Learn My Lesson (Wicked Villains 2) - Page 18

I laugh. A broken, sad sound. “You have no idea what you’re talking about.”

His confusion shifts to anger and his mouth goes tight. “How the hell would I know what I’m talking about when you didn’t talk to me? You say I didn’t consider what you wanted, but you did the exact same thing to me. If you’re telling the truth about not wanting to be saved, then stop for a second and think about how that night looked from my perspective. He said he made you fuck me, Meg. As in forced.”

I understand what he’s saying, but I’m reeling too hard to sympathize fully. “So you talk to me! We have a conversation. You don’t jump headfirst into a deal with Hades because you made assumptions and didn’t bother to fact-check them before acting.” I hold up my hand when he starts to speak. “I… I can’t do this right now. I have to go.” I turn and walk away. I have to. Hercules might have fucked me, but he doesn’t know me. He obviously doesn’t want to know me either. Not the real me. He’s looking for someone to save, and he assumed I fit the bill. It never occurred to him that he should ask first.

I close the door behind me and take a slow breath. Anger is so much easier than guilt. I knew Hades had something else going on when he sent me after Hercules, and I did it anyways. I hadn’t realized the misleading conclusions Hercules would draw from the whole situation, but I should have. I knew he wasn’t part of our world, and I was too lost in my own experience to make sure he understood. Part of this is on me.

But not all of it.

It takes fewer than five minutes to climb the stairs to the level above the club to Hades’s office. He keeps a room that’s vaguely office-like on the club floor itself, but it’s all for show—and play. As secure as the Underground is in general, it’s not secure enough to leave vital business information where someone could just walk in, locked doors or no. Our clientele specialize in being where they shouldn’t.

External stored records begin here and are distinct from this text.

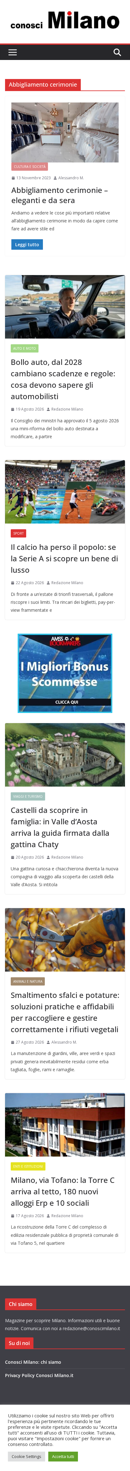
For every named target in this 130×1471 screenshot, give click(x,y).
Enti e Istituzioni (28, 1166)
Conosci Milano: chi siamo (33, 1362)
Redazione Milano (67, 409)
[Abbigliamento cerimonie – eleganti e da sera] (65, 132)
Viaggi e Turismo (28, 796)
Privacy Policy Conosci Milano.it (39, 1375)
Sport (18, 533)
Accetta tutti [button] (63, 1456)
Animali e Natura (27, 981)
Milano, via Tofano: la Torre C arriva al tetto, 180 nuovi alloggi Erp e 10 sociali (63, 1191)
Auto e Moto (24, 348)
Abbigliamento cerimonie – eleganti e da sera (59, 195)
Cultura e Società (29, 166)
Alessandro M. (71, 178)
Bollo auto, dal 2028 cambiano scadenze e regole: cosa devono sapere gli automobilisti (63, 379)
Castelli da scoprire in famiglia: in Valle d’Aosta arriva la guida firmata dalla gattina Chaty (60, 827)
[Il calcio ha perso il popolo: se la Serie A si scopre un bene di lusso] (65, 492)
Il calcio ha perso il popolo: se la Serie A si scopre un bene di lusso (64, 558)
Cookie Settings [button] (26, 1456)
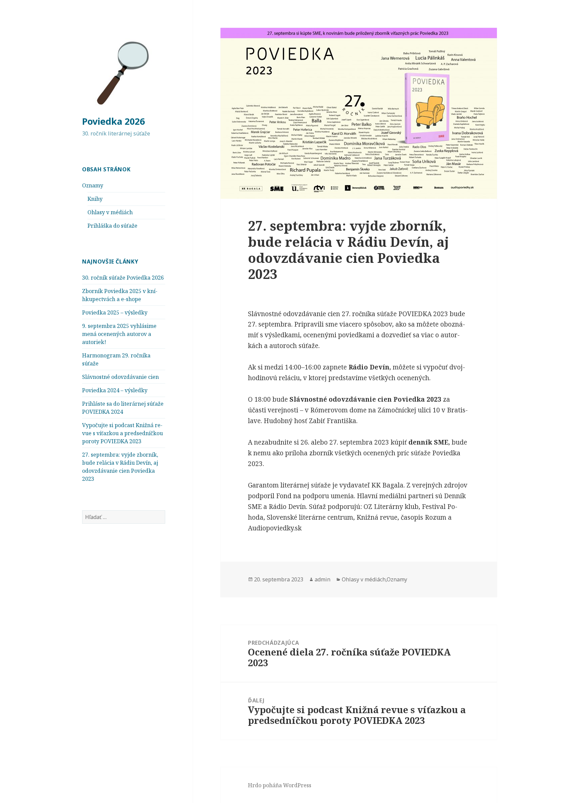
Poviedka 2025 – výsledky (114, 312)
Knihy (95, 199)
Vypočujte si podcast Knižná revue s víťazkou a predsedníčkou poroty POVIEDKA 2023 (122, 433)
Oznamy (92, 185)
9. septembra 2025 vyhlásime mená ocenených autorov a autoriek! (119, 334)
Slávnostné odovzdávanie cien (120, 377)
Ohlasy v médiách (110, 212)
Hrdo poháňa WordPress (279, 785)
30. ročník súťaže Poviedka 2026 (123, 277)
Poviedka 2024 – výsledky (114, 390)
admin (322, 579)
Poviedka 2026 (113, 121)
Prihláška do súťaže (112, 225)
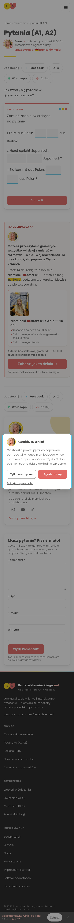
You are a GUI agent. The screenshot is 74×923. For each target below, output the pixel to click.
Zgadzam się (53, 474)
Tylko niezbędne (21, 474)
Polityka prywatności (20, 483)
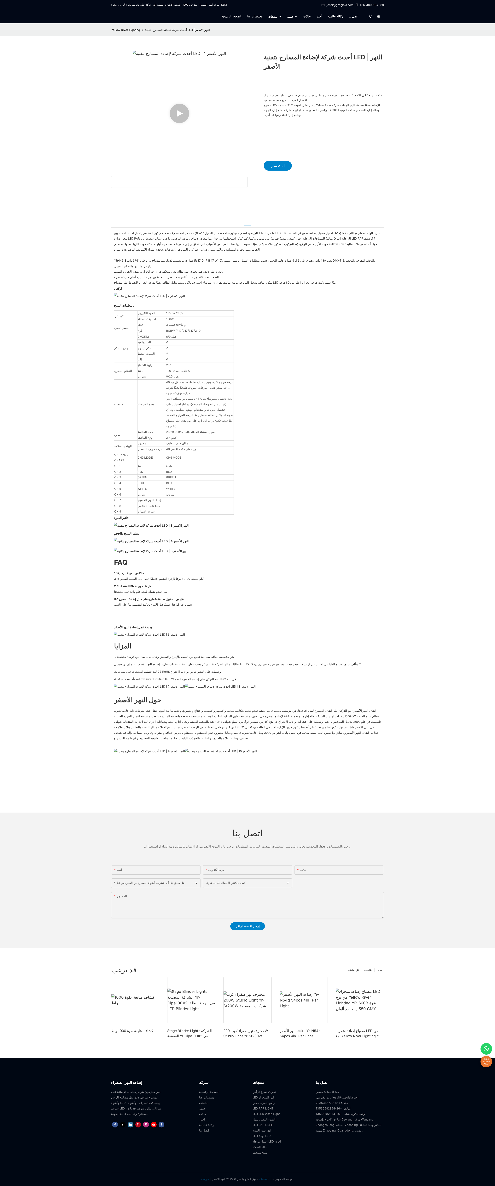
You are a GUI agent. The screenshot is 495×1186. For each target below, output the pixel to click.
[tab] (247, 222)
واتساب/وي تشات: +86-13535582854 (340, 1114)
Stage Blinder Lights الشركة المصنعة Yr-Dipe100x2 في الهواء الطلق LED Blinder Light (190, 1034)
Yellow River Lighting (125, 30)
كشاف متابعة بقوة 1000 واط (132, 1031)
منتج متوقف (353, 969)
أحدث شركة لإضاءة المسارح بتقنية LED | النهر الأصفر (177, 30)
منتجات (368, 969)
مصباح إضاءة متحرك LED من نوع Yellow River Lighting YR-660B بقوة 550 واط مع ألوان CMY (359, 1034)
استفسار (278, 165)
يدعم (379, 969)
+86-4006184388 (371, 5)
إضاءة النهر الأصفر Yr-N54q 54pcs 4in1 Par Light (300, 1033)
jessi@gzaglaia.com (340, 5)
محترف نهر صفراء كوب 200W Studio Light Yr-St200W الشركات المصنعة (245, 1034)
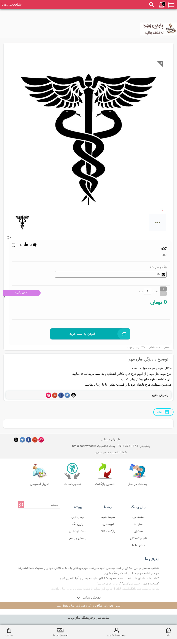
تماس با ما (138, 545)
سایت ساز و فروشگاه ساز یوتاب (88, 617)
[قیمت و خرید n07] (158, 30)
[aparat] (48, 395)
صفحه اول (138, 517)
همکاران (138, 531)
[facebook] (61, 395)
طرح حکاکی (154, 347)
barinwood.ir (12, 4)
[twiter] (67, 395)
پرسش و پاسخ (77, 538)
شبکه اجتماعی (77, 531)
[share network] (9, 237)
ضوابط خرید (108, 517)
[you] (73, 395)
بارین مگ (77, 524)
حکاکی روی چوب (136, 347)
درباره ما (138, 524)
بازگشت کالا (108, 531)
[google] (54, 395)
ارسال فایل (77, 517)
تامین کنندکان (138, 538)
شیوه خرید (108, 524)
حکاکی (166, 347)
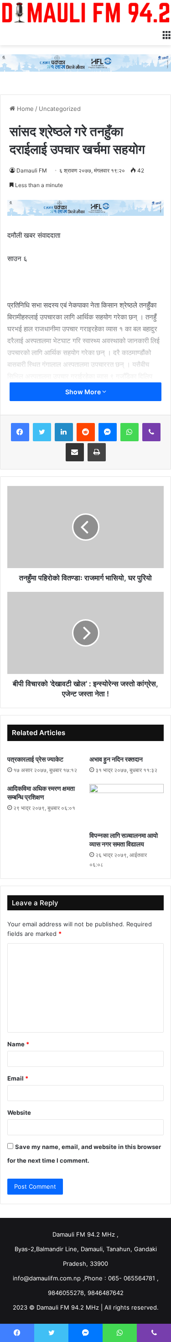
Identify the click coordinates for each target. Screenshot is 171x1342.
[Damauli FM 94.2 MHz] (85, 12)
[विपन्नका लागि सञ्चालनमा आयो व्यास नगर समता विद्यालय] (126, 805)
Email (17, 1078)
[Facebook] (20, 432)
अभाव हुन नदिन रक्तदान (116, 759)
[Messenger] (107, 432)
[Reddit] (86, 432)
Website (19, 1112)
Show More (83, 392)
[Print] (97, 452)
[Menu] (166, 34)
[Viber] (151, 432)
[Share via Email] (75, 452)
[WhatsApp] (129, 432)
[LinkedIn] (64, 432)
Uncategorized (60, 108)
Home (24, 108)
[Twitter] (42, 432)
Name (18, 1044)
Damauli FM (31, 170)
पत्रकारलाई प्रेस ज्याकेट (35, 759)
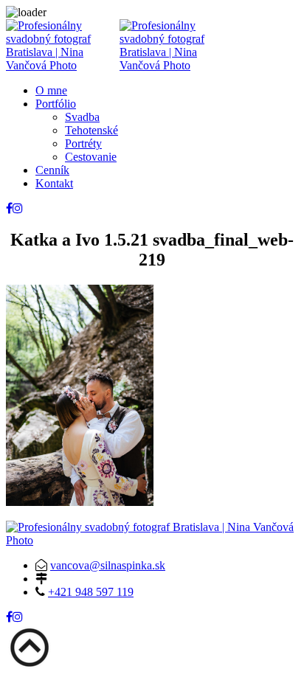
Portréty (83, 143)
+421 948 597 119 (91, 592)
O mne (51, 90)
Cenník (52, 170)
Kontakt (54, 183)
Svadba (82, 117)
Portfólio (55, 103)
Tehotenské (91, 130)
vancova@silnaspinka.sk (107, 565)
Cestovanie (91, 156)
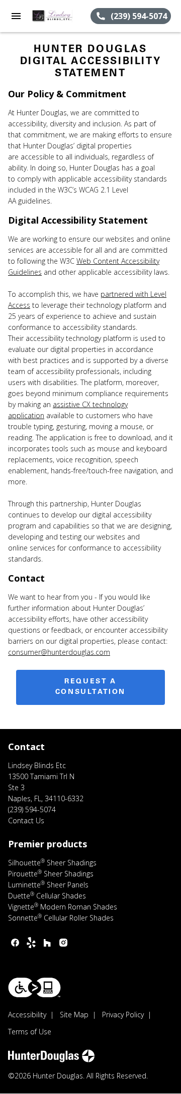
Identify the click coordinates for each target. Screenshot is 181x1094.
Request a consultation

So Hades gives them a decoy office. No one has thought to question it yet. They see what they want to see, and they leave it at that. Hades is too powerful to fuck with.

For them.

I’m too angry to heed the warning. He and I are going to have words, and we’re going to have them right fucking now.

Chapter 7

Hades

She comes through my office door like a gale-force wind. Even after all these years, my Meg steals my breath when she gets riled like this. She’s out for blood, and mine will do just as well as anyone’s. We both know it won’t happen, that I will never yield, but Meg never hesitates to charge onto the battleground when she’s decided it’s worth her while.

She’s decided it now.

For him.

I study her as I sip my scotch. She looks as divine as always in her carefully tailored suit and sky-high heels. Her hair is mussed, and I know she’s been to see Hercules. A tiny flame of jealousy flares, but I’m not interested in feeding it. Meg may be mine in every way that matters, but she’s not built for monogamy. Begrudging her that is like begrudging a falcon its need for the sky. After all, I brought Hercules here for her, at least in part.

Meg narrows her eyes. “You played him.” She breaks the silence first. Point to me.

“I played him.” Fuck if it doesn’t feel good to finally be putting this plan in motion. Decades’ worth of anger with no outlet, no recourse, and the method of my revenge walks right into my web like a lamb to the slaughter. Whether or not Hercules is guilty makes no difference to me. Neither does his knowledge—or lack thereof—when it comes to his father’s sins.

Thinking of Zeus has me tightening my grip on my glass. Some things don’t go away with time, and my rage at the man is a live thing in my chest, snapping and snarling and demanding payment in blood.

Meg clenches her fists. “What happens when he realizes I’m not leaving?” She froze, her blue eyes going wide. “Wait a damn minute. Are you kicking me out? Is that what this is about? You needed an upgrade?”

I straighten, and she instantly takes a wary step back. My Meg knows me well, but apparently not well enough. She’s the most priceless thing in my life, the one person I could never replace, not even if I searched the world over. I knew she was unhappy, but for her trust to have broken down this far stalls my breath in my chest. I will reclaim our relationship. Hercules will help me, whether he realizes it or not. He’s helping even now, lancing a wound that we’ve both spent years pretending didn’t exist.